» Task directions
Transcribe all records, preserving every character.

*** Record set

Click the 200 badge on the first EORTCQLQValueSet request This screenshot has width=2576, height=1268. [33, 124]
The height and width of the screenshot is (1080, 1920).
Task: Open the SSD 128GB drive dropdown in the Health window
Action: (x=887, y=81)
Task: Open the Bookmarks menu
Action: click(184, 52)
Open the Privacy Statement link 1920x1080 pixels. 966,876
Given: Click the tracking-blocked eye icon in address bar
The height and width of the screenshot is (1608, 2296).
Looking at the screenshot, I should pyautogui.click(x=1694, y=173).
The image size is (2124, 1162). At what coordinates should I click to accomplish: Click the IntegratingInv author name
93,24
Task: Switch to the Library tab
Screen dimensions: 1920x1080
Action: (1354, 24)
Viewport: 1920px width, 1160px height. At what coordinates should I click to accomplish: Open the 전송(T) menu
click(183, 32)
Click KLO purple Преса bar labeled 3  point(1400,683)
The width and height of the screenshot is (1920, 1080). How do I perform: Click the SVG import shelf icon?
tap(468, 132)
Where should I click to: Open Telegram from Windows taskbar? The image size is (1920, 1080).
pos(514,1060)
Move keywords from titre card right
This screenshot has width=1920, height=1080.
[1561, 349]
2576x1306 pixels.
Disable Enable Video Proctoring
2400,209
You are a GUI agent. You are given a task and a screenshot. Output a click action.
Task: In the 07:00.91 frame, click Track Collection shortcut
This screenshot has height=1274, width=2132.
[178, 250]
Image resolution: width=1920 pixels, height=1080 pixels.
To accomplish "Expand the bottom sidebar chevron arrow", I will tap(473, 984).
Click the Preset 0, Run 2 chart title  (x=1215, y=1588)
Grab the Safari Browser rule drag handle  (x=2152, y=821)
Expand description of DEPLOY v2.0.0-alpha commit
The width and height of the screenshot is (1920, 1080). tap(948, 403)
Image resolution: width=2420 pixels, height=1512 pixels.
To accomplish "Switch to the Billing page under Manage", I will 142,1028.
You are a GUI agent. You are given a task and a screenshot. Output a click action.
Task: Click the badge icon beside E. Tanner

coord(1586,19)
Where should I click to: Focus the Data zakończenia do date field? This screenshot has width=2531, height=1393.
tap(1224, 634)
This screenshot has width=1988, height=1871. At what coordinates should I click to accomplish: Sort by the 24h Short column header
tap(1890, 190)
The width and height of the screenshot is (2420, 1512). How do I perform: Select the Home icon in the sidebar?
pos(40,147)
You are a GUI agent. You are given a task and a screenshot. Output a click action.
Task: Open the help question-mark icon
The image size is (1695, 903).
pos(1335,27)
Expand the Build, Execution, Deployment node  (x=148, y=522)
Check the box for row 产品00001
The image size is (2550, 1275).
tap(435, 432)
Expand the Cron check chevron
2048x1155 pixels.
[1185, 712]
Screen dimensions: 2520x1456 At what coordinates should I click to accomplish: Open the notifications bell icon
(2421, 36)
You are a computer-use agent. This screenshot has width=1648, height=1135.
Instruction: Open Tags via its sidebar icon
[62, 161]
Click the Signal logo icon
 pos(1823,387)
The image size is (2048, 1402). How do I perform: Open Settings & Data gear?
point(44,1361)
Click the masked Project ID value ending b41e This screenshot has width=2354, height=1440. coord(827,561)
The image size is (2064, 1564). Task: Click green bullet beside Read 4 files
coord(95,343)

******

» Solution for this problem
Click the 200 badge on the first EORTCQLQValueSet request This screenshot has width=2576, height=1268. [33, 124]
The height and width of the screenshot is (1080, 1920).
Task: Open the SSD 128GB drive dropdown in the Health window
Action: (x=887, y=81)
Task: Open the Bookmarks menu
Action: click(184, 52)
Open the Privacy Statement link 1920x1080 pixels. 966,876
Given: Click the tracking-blocked eye icon in address bar
The height and width of the screenshot is (1608, 2296).
Looking at the screenshot, I should pyautogui.click(x=1694, y=173).
The image size is (2124, 1162). At what coordinates should I click to accomplish: Click the IntegratingInv author name
93,24
Task: Switch to the Library tab
Screen dimensions: 1920x1080
Action: (1354, 24)
Viewport: 1920px width, 1160px height. At what coordinates should I click to accomplish: Open the 전송(T) menu
click(183, 32)
Click KLO purple Преса bar labeled 3  point(1400,683)
The width and height of the screenshot is (1920, 1080). How do I perform: Click the SVG import shelf icon?
tap(468, 132)
Where should I click to: Open Telegram from Windows taskbar? The image size is (1920, 1080).
pos(514,1060)
Move keywords from titre card right
This screenshot has width=1920, height=1080.
[1561, 349]
2576x1306 pixels.
Disable Enable Video Proctoring
2400,209
You are a GUI agent. You are given a task and a screenshot. Output a click action.
Task: In the 07:00.91 frame, click Track Collection shortcut
This screenshot has height=1274, width=2132.
[178, 250]
Image resolution: width=1920 pixels, height=1080 pixels.
To accomplish "Expand the bottom sidebar chevron arrow", I will tap(473, 984).
Click the Preset 0, Run 2 chart title  (x=1215, y=1588)
Grab the Safari Browser rule drag handle  (x=2152, y=821)
Expand description of DEPLOY v2.0.0-alpha commit
The width and height of the screenshot is (1920, 1080). tap(948, 403)
Image resolution: width=2420 pixels, height=1512 pixels.
To accomplish "Switch to the Billing page under Manage", I will 142,1028.
You are a GUI agent. You are given a task and a screenshot. Output a click action.
Task: Click the badge icon beside E. Tanner

coord(1586,19)
Where should I click to: Focus the Data zakończenia do date field? This screenshot has width=2531, height=1393.
tap(1224, 634)
This screenshot has width=1988, height=1871. At what coordinates should I click to accomplish: Sort by the 24h Short column header
tap(1890, 190)
The width and height of the screenshot is (2420, 1512). How do I perform: Select the Home icon in the sidebar?
pos(40,147)
You are a GUI agent. You are given a task and a screenshot. Output a click action.
Task: Open the help question-mark icon
The image size is (1695, 903).
pos(1335,27)
Expand the Build, Execution, Deployment node  (x=148, y=522)
Check the box for row 产品00001
The image size is (2550, 1275).
tap(435, 432)
Expand the Cron check chevron
2048x1155 pixels.
[1185, 712]
Screen dimensions: 2520x1456 At what coordinates should I click to accomplish: Open the notifications bell icon
(2421, 36)
You are a computer-use agent. This screenshot has width=1648, height=1135.
Instruction: Open Tags via its sidebar icon
[62, 161]
Click the Signal logo icon
 pos(1823,387)
The image size is (2048, 1402). How do I perform: Open Settings & Data gear?
point(44,1361)
Click the masked Project ID value ending b41e This screenshot has width=2354, height=1440. coord(827,561)
The image size is (2064, 1564). Task: Click green bullet beside Read 4 files
coord(95,343)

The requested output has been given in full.